Lines of data:
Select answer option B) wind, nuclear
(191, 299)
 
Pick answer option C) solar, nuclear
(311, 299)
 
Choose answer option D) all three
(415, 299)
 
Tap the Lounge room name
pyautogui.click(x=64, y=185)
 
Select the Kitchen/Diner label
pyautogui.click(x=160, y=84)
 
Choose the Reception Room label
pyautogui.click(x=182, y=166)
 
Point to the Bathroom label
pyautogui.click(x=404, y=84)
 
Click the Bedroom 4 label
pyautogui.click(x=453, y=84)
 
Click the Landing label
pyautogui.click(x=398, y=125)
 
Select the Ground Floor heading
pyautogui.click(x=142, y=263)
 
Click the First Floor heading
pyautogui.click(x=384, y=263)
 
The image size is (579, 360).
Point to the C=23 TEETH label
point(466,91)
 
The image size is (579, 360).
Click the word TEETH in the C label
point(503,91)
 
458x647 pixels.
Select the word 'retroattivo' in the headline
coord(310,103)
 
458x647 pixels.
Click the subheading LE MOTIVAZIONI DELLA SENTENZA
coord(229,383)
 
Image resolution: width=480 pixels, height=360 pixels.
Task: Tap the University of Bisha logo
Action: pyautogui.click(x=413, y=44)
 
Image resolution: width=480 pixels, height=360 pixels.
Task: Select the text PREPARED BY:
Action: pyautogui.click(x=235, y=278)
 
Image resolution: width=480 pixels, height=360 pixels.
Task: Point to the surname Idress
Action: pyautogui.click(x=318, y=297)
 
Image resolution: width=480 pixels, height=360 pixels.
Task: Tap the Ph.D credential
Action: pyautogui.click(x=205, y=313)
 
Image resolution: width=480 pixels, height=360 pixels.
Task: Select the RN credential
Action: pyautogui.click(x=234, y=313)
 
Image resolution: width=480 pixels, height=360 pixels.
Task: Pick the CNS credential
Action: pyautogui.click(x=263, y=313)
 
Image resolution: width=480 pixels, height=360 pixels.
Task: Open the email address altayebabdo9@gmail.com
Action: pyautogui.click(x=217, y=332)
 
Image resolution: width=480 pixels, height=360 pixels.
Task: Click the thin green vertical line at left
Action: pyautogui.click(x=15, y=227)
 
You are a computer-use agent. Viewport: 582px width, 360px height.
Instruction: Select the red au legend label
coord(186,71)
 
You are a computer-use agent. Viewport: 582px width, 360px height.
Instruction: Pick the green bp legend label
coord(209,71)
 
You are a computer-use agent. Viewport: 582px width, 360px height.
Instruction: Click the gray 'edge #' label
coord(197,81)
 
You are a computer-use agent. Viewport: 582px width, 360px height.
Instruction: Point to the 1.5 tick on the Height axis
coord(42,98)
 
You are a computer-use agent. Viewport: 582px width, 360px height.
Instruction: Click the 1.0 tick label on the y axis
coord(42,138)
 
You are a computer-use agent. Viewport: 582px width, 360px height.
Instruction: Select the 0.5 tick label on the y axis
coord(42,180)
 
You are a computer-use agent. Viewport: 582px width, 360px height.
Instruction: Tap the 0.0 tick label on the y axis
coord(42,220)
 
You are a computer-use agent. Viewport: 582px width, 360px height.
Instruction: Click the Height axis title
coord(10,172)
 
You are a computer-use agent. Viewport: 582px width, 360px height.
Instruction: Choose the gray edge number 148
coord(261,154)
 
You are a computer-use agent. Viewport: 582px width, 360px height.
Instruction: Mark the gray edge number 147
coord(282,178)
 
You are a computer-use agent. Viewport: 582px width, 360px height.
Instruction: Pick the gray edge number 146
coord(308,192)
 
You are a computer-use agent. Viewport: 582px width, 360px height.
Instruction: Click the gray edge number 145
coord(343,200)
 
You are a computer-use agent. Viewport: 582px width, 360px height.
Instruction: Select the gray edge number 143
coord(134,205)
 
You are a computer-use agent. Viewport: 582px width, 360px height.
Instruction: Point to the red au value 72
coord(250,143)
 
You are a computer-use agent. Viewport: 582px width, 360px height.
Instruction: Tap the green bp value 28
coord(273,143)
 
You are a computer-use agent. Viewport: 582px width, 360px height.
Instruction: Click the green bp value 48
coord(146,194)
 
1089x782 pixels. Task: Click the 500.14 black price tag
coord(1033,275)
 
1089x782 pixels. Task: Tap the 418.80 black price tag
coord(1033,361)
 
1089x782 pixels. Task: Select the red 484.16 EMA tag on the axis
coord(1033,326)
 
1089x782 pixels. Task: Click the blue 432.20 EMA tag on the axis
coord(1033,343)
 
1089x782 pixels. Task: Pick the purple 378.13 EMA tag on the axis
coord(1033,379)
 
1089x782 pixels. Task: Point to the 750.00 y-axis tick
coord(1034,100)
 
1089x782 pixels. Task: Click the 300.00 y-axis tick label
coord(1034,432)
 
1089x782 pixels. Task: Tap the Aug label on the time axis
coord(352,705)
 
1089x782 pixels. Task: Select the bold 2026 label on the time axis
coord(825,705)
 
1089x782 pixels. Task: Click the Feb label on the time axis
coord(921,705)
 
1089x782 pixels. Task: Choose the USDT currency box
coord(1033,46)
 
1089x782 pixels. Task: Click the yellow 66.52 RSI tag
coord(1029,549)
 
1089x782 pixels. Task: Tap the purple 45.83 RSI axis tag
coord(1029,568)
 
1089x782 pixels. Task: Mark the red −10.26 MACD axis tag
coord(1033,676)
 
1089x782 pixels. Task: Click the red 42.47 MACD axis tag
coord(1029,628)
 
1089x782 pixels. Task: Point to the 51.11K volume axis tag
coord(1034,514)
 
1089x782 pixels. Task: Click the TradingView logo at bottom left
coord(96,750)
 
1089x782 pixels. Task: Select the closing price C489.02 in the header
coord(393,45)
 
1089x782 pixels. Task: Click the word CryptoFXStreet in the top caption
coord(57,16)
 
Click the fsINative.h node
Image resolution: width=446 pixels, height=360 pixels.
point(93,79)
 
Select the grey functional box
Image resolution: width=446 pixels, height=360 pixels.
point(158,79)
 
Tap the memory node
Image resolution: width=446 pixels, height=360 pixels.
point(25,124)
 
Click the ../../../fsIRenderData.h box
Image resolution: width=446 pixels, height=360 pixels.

EXERCISE DETAILS:
Output every line of the data above, unchanged and in the same order.

OUTPUT BELOW:
Select answer option B) wind, nuclear
(191, 299)
 
Pick answer option C) solar, nuclear
(311, 299)
 
Choose answer option D) all three
(415, 299)
 
Tap the Lounge room name
pyautogui.click(x=64, y=185)
 
Select the Kitchen/Diner label
pyautogui.click(x=160, y=84)
 
Choose the Reception Room label
pyautogui.click(x=182, y=166)
 
Point to the Bathroom label
pyautogui.click(x=404, y=84)
 
Click the Bedroom 4 label
pyautogui.click(x=453, y=84)
 
Click the Landing label
pyautogui.click(x=398, y=125)
 
Select the Ground Floor heading
pyautogui.click(x=142, y=263)
 
Click the First Floor heading
pyautogui.click(x=384, y=263)
 
The image size is (579, 360).
Point to the C=23 TEETH label
point(466,91)
 
The image size is (579, 360).
Click the word TEETH in the C label
point(503,91)
 
458x647 pixels.
Select the word 'retroattivo' in the headline
coord(310,103)
 
458x647 pixels.
Click the subheading LE MOTIVAZIONI DELLA SENTENZA
coord(229,383)
 
Image resolution: width=480 pixels, height=360 pixels.
Task: Tap the University of Bisha logo
Action: pyautogui.click(x=413, y=44)
 
Image resolution: width=480 pixels, height=360 pixels.
Task: Select the text PREPARED BY:
Action: pyautogui.click(x=235, y=278)
 
Image resolution: width=480 pixels, height=360 pixels.
Task: Point to the surname Idress
Action: pyautogui.click(x=318, y=297)
 
Image resolution: width=480 pixels, height=360 pixels.
Task: Tap the Ph.D credential
Action: pyautogui.click(x=205, y=313)
 
Image resolution: width=480 pixels, height=360 pixels.
Task: Select the RN credential
Action: pyautogui.click(x=234, y=313)
 
Image resolution: width=480 pixels, height=360 pixels.
Task: Pick the CNS credential
Action: pyautogui.click(x=263, y=313)
 
Image resolution: width=480 pixels, height=360 pixels.
Task: Open the email address altayebabdo9@gmail.com
Action: pyautogui.click(x=217, y=332)
 
Image resolution: width=480 pixels, height=360 pixels.
Task: Click the thin green vertical line at left
Action: pyautogui.click(x=15, y=227)
 
You are a computer-use agent. Viewport: 582px width, 360px height.
Instruction: Select the red au legend label
coord(186,71)
 
You are a computer-use agent. Viewport: 582px width, 360px height.
Instruction: Pick the green bp legend label
coord(209,71)
 
You are a computer-use agent. Viewport: 582px width, 360px height.
Instruction: Click the gray 'edge #' label
coord(197,81)
 
You are a computer-use agent. Viewport: 582px width, 360px height.
Instruction: Point to the 1.5 tick on the Height axis
coord(42,98)
 
You are a computer-use agent. Viewport: 582px width, 360px height.
Instruction: Click the 1.0 tick label on the y axis
coord(42,138)
 
You are a computer-use agent. Viewport: 582px width, 360px height.
Instruction: Select the 0.5 tick label on the y axis
coord(42,180)
 
You are a computer-use agent. Viewport: 582px width, 360px height.
Instruction: Tap the 0.0 tick label on the y axis
coord(42,220)
 
You are a computer-use agent. Viewport: 582px width, 360px height.
Instruction: Click the Height axis title
coord(10,172)
 
You are a computer-use agent. Viewport: 582px width, 360px height.
Instruction: Choose the gray edge number 148
coord(261,154)
 
You are a computer-use agent. Viewport: 582px width, 360px height.
Instruction: Mark the gray edge number 147
coord(282,178)
 
You are a computer-use agent. Viewport: 582px width, 360px height.
Instruction: Pick the gray edge number 146
coord(308,192)
 
You are a computer-use agent. Viewport: 582px width, 360px height.
Instruction: Click the gray edge number 145
coord(343,200)
 
You are a computer-use agent. Viewport: 582px width, 360px height.
Instruction: Select the gray edge number 143
coord(134,205)
 
You are a computer-use agent. Viewport: 582px width, 360px height.
Instruction: Point to the red au value 72
coord(250,143)
 
You are a computer-use agent. Viewport: 582px width, 360px height.
Instruction: Tap the green bp value 28
coord(273,143)
 
You are a computer-use agent. Viewport: 582px width, 360px height.
Instruction: Click the green bp value 48
coord(146,194)
 
1089x782 pixels. Task: Click the 500.14 black price tag
coord(1033,275)
 
1089x782 pixels. Task: Tap the 418.80 black price tag
coord(1033,361)
 
1089x782 pixels. Task: Select the red 484.16 EMA tag on the axis
coord(1033,326)
 
1089x782 pixels. Task: Click the blue 432.20 EMA tag on the axis
coord(1033,343)
 
1089x782 pixels. Task: Pick the purple 378.13 EMA tag on the axis
coord(1033,379)
 
1089x782 pixels. Task: Point to the 750.00 y-axis tick
coord(1034,100)
 
1089x782 pixels. Task: Click the 300.00 y-axis tick label
coord(1034,432)
 
1089x782 pixels. Task: Tap the Aug label on the time axis
coord(352,705)
 
1089x782 pixels. Task: Select the bold 2026 label on the time axis
coord(825,705)
 
1089x782 pixels. Task: Click the Feb label on the time axis
coord(921,705)
 
1089x782 pixels. Task: Choose the USDT currency box
coord(1033,46)
 
1089x782 pixels. Task: Click the yellow 66.52 RSI tag
coord(1029,549)
 
1089x782 pixels. Task: Tap the purple 45.83 RSI axis tag
coord(1029,568)
 
1089x782 pixels. Task: Mark the red −10.26 MACD axis tag
coord(1033,676)
 
1089x782 pixels. Task: Click the red 42.47 MACD axis tag
coord(1029,628)
 
1089x782 pixels. Task: Point to the 51.11K volume axis tag
coord(1034,514)
 
1089x782 pixels. Task: Click the TradingView logo at bottom left
coord(96,750)
 
1089x782 pixels. Task: Select the closing price C489.02 in the header
coord(393,45)
 
1089x782 pixels. Task: Click the word CryptoFXStreet in the top caption
coord(57,16)
 
Click the fsINative.h node
Image resolution: width=446 pixels, height=360 pixels.
point(93,79)
 
Select the grey functional box
Image resolution: width=446 pixels, height=360 pixels.
point(158,79)
 
Tap the memory node
Image resolution: width=446 pixels, height=360 pixels.
point(25,124)
 
Click the ../../../fsIRenderData.h box
Image resolution: width=446 pixels, height=360 pixels.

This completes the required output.